Con fuertes reservas todavía, Leni tomó el dardo caído y lo volvió a lanzar. Se abstuvo de hablar siquiera, pues sencillamente ella sólo quiere evitar soltar cualquier cosa que incluso Lincoln se habría merecido por arruinarle una tarde.

-Patético -murmuró el terapeuta después de chasquear varias veces la lengua-. ¿No puedes insultar a nadie?

-Nunca me ha gustado empezar.

-¡Entonces actúa como si ella lo empezara! Dime, Leni. ¿Hay algún recuerdo tuyo en que tu hermana estropeara algo que tú quisieras no haya metido su cara?

Poniendo a trabajar su mente, no le fue muy difícil pensar en eso. Las tres veces que le pidió cambiar los pañales a Lincoln y terminó llena de excremento por una diarrea explosiva; el pastel de chocolate del que fue culpada junto a Luna cuando ella, Luan y Lucy se lo habían comido solas; la fiesta por sus diez años en la sala de Gus cuando Lori, celosa, le embarró la cara en una pizza con piña; el vestido que compraron ambas siendo que lo había comprado primero… el ojo morado que Lori se ganó por haberla insultado reiteradas veces en aquella Acción de Gracias con los Casagrande…

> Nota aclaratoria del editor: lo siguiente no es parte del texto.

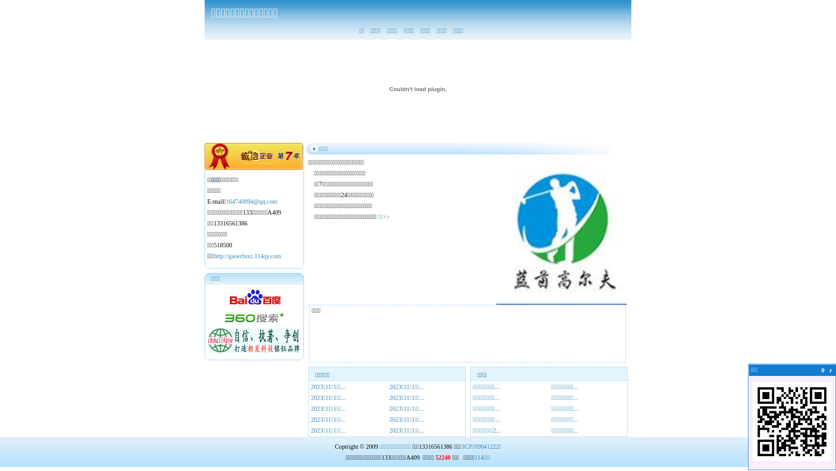 This screenshot has width=836, height=471. I want to click on 'r', so click(831, 370).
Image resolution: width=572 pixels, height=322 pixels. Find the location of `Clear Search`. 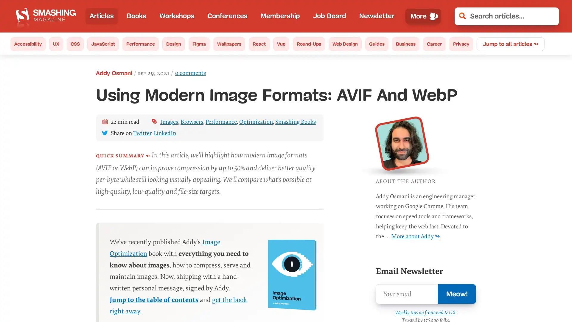

Clear Search is located at coordinates (550, 16).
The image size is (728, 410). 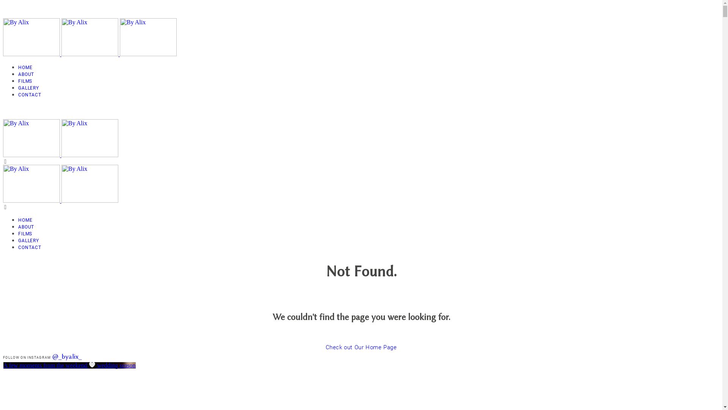 I want to click on 'FILMS', so click(x=25, y=81).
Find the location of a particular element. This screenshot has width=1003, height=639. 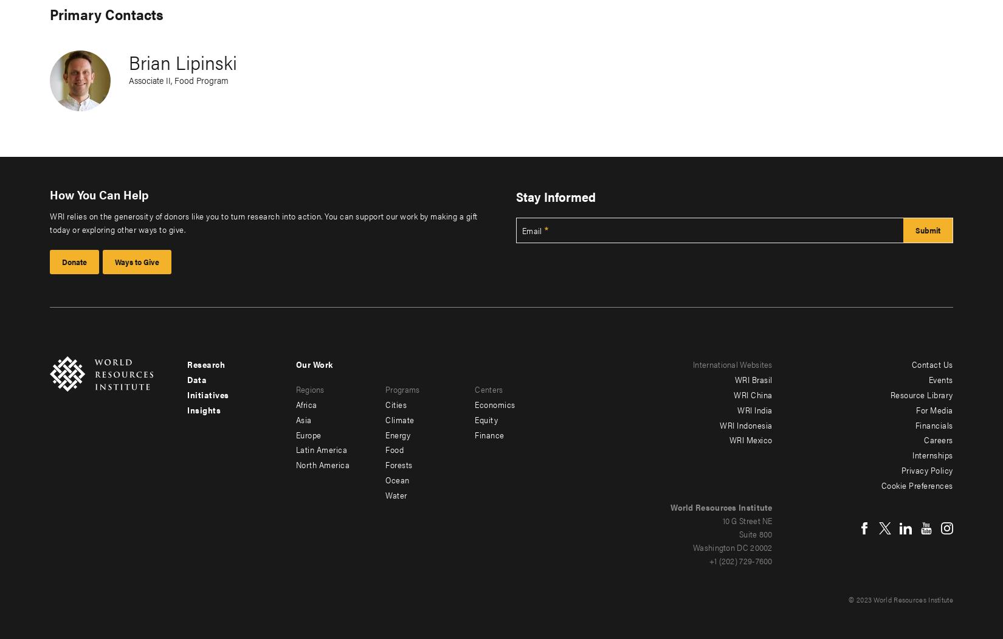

Molesta in crescendo, transfiguró la foto de la anciana en la cara de Lori.

-¡Vamos, idiota! -animó la cara de Lori- ¿Es que no quieres decirle a nadie mis verdades? ¡Ah! Es verdad. ¡Tú no sabes nada de mi!

Apretando el dardo que sostenía en la mano, el dolor en el pulgar por apretar la punta ni siquiera lo notó. Era demasiado lo que quería decirle, nada agradable ni siquiera para ella, pero Lisa se lo había dicho muy claro.

-¡¿Por qué rayos no pudiste tomar un año libre, tonta?! -estalla Leni, soltando un dardo tras otro- ¿Qué tanto te costaba no haber entrado a la universidad? ¿O es que eres más retrasada de lo que decías con nuestras amigas cuando creías que yo me iba? ¡Deme acá! -expresó rabiosa, arrebatando al terapeuta los dardos restantes- ¿Quieres más, tú…? ¡Perra! ¿O es que no te dabas cuenta de que Bobby te engañaba con Becky y Teri en su primera semana juntos? ¿Quién es la idiota, eh? ¡¿Quién es la puta idiota?! ¡¿QUIÉN?!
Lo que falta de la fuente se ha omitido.